Automated Assistance for Developing Software in Ecosystems of the Future

Software pervades every aspect of human life. Modern civilisation relies on software at an increasing pace, and society needs to adapt itself to become more resilient against the negative sides of the digital era. Software ecosystems form large socio-technical networks of technical and social components that interact with each other on top of common software and hardware platforms. Well-known software ecosystems are operating system distributions like Linux and Android, package dependency networks like npm for JavaScript and CRAN for the popular statistical computing environment R, and the OSCAR digital health ecosystem for Electronic Medical Records. SECO-ASSIST will pave the way by providing novel automated techniques to coordinate the numerous contributors and contributions to such ecosystems as effectively as possible. To do so, SECO-ASSIST will expand the state-of-the-art in software recommendation techniques to meet the inherent challenges of future software ecosystems.

The project consortium is composed of seasoned software engineers that are research authorities in software evolution, software testing, static program analysis and database usage. Their complementary expertise will permit a scientific breakthrough which will nurture the software ecosystems of the future.

Software ecosystems are one of the most promising approaches for organising the software needs of the future. To realise this potential, software ecosytems need to coordinate the contributions of their numerous contributors as effectively as possible. This requires addressing and overcoming four main challenges:

  • Longevity. Ecosystems evolve at a rapid pace and this trend is only aggravated by modern software tools and agile software processes. The need to maintain them for a prolonged period of time implies that they accumulate a wealth of data over their lifespan.
  • Scale. Software ecosystems contain large numbers of interdependent software components developed by thousands of interacting developers. Their evolution history contains huge amounts of structured and unstructured data that needs to be processed.
  • Heterogeneity. Software ecosystems are developed using multiple programming languages; are tightly intertwined with external databases using a variety of data formats; and include many types of interconnected software artefacts.
  • Community. Ecosystem contributors interact frequently and intensively to engineer the software artefacts within an ecosystem. Many ecosystem contributions are voluntary in nature, hence the ecosystems must try to attract and retain contributors.

SECO-ASSIST aims to leverage recent advances in software recommendation systems to support more effective development of software in ecosystems. To realise this goal, SECO-ASSIST adopts a proof-by-construction research strategy formulating four objectives:

  • Optimise library usage: Software ecosystems typically contribute many reusable software libraries, representing units of functionality explicitly intended to be reused. To coordinate the co-evolution of library and system contributions in a software ecosystem, recommending the most appropriate library should embrace the ecosystem itself as a source of already-proven solutions.
  • Improve database manipulation: Improper use of database technologies is a considerable bottleneck in data-intensive software systems.

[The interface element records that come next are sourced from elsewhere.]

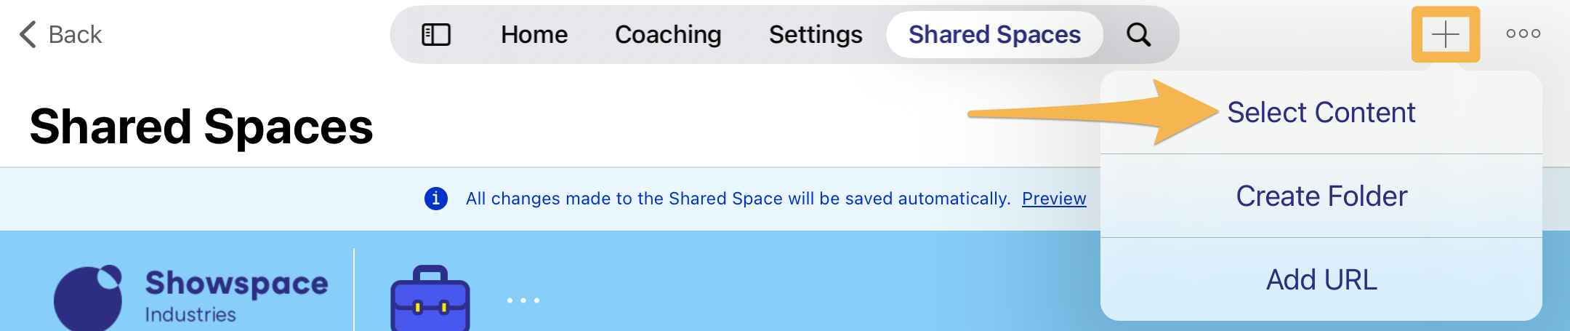This screenshot has width=1570, height=331.
Task: Click the plus add button
Action: tap(1445, 34)
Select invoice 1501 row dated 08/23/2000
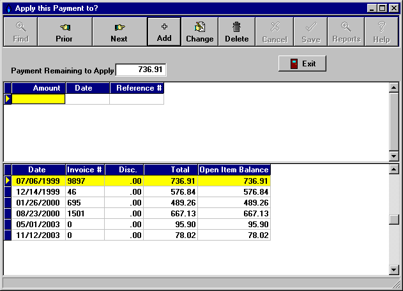The image size is (403, 291). coord(84,213)
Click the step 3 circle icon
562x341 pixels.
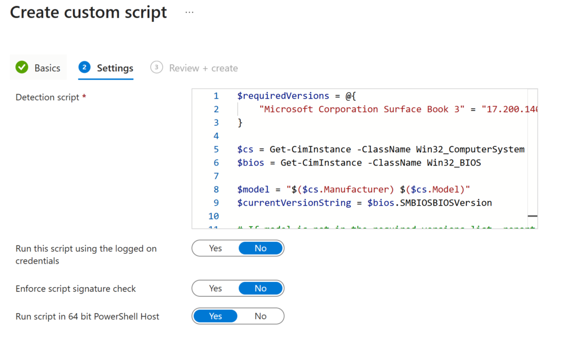click(156, 67)
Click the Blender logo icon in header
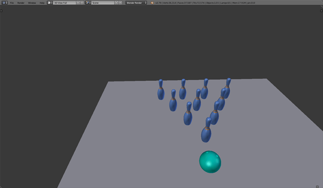Viewport: 323px width, 188px height. pyautogui.click(x=152, y=3)
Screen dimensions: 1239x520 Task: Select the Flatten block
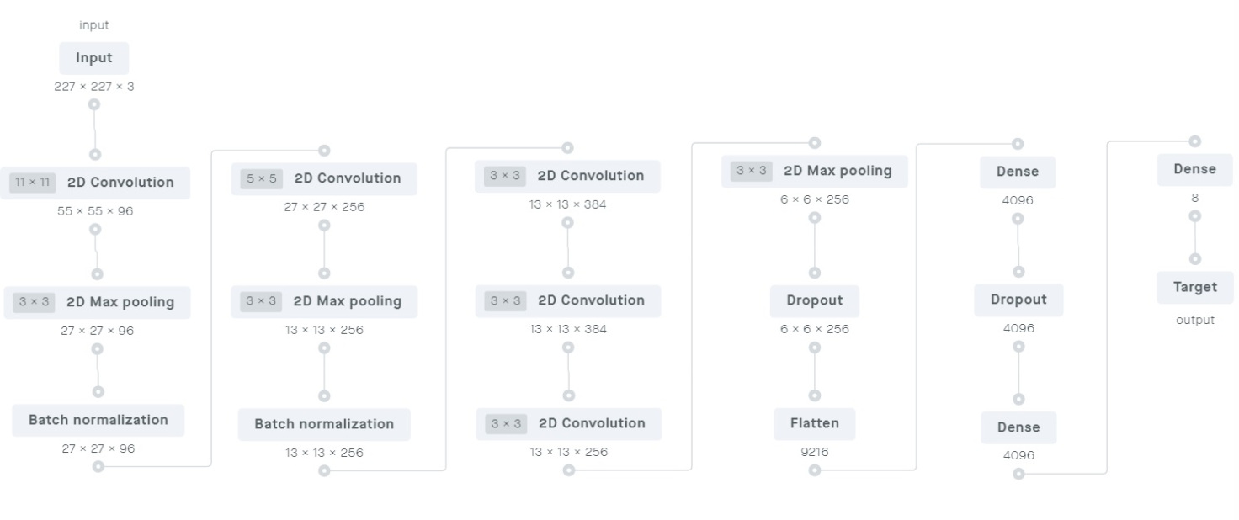[815, 423]
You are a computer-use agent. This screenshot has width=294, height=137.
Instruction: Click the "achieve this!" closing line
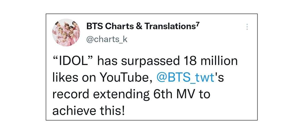[x=88, y=111]
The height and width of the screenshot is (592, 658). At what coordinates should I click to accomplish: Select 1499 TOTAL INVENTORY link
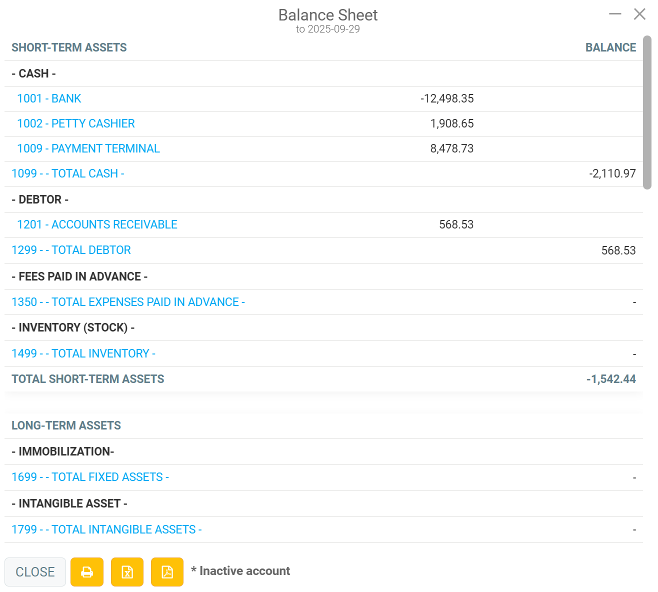coord(84,354)
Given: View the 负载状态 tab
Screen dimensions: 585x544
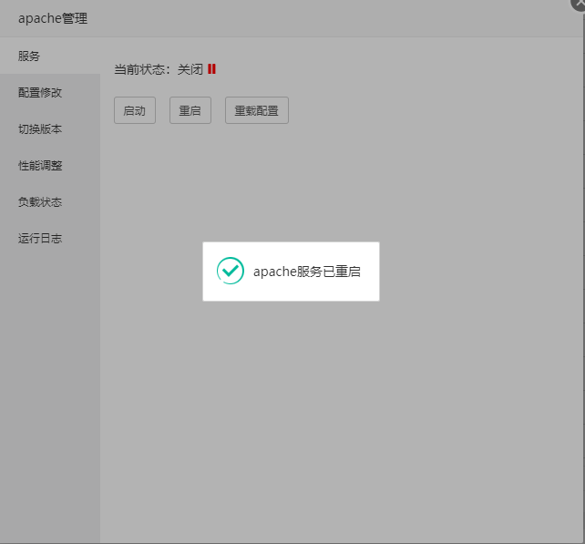Looking at the screenshot, I should [40, 202].
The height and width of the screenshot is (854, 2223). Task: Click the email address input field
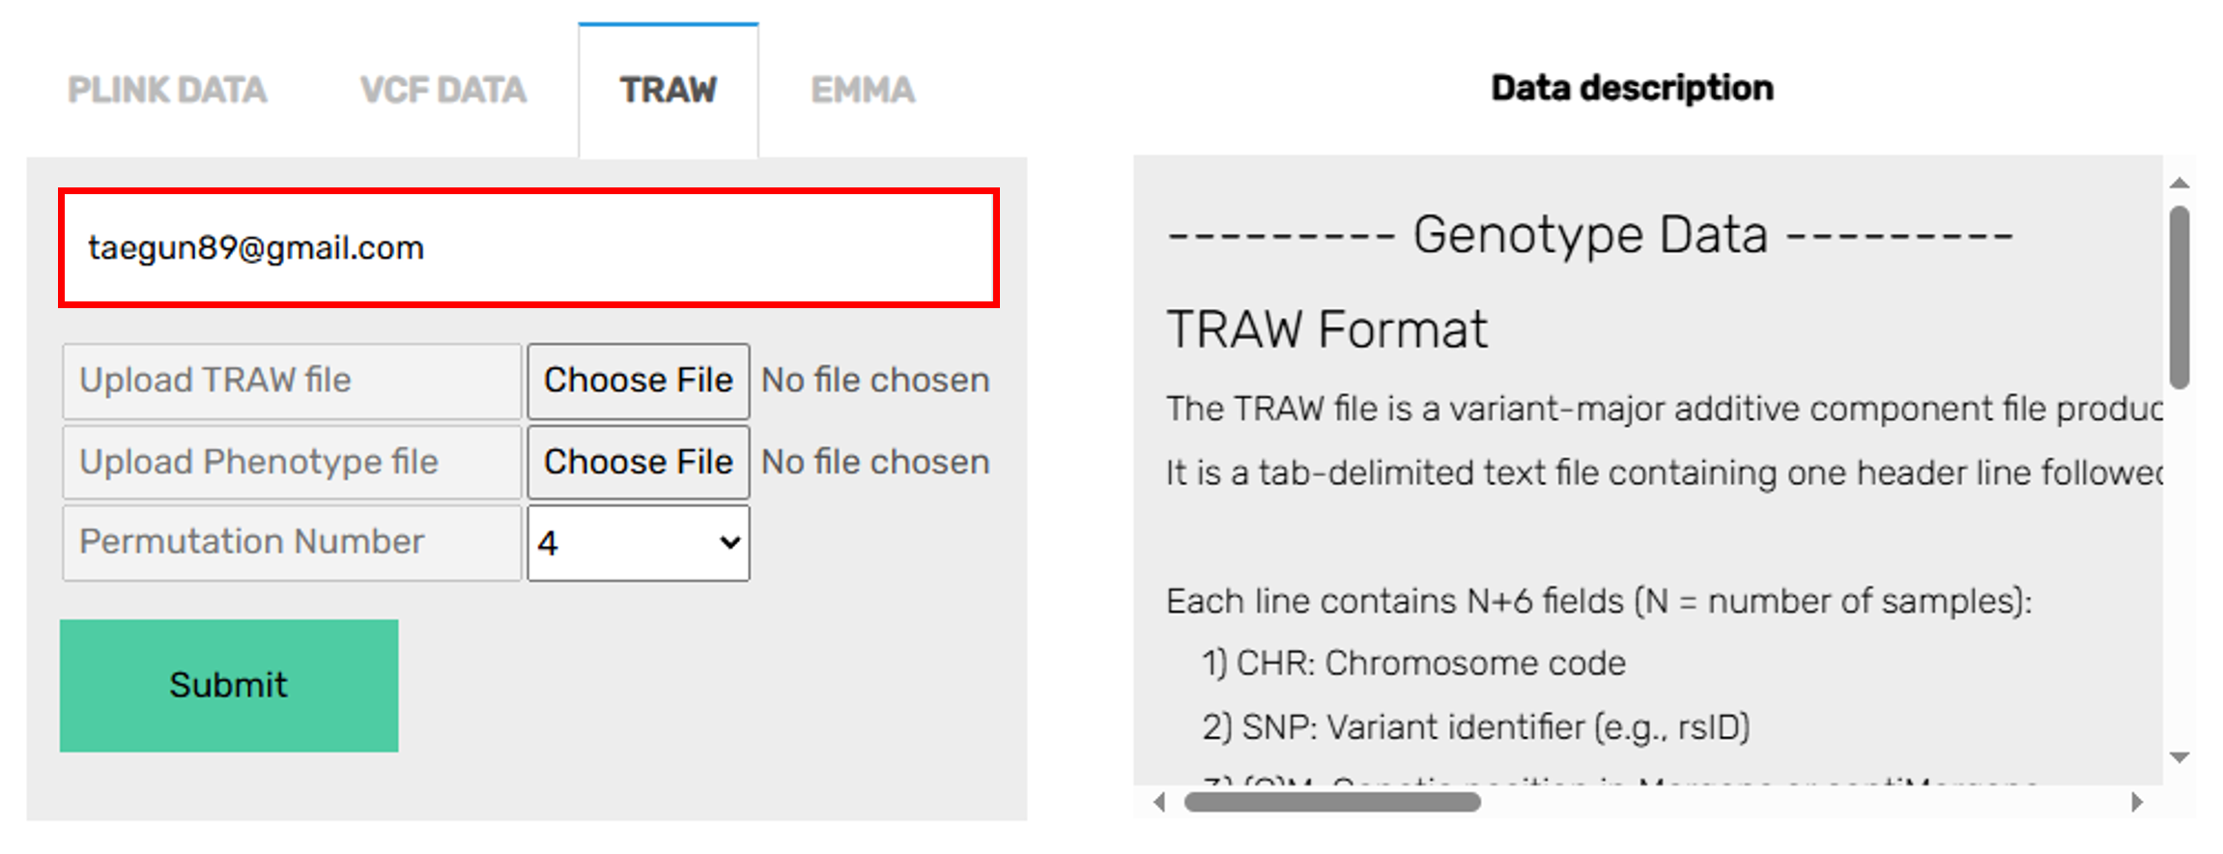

In order to improve database manipulation, recommendation techniques should analyse good and bad usage in comparable systems within the same ecosystem.
  • Enhance team interaction: To attract newcomers and retain existing contributors in software ecosystems, recommendation techniques should help in identifying and addressing “toxic” team members; as well as predicting future abandonment and finding adequate replacements.
  • Strengthen software tests to reducing the impact of software defects. To support test-related activities in future ecosystems, recommendation techniques should encourage contributors to focus tests on those parts of the ecosystem with the highest risk.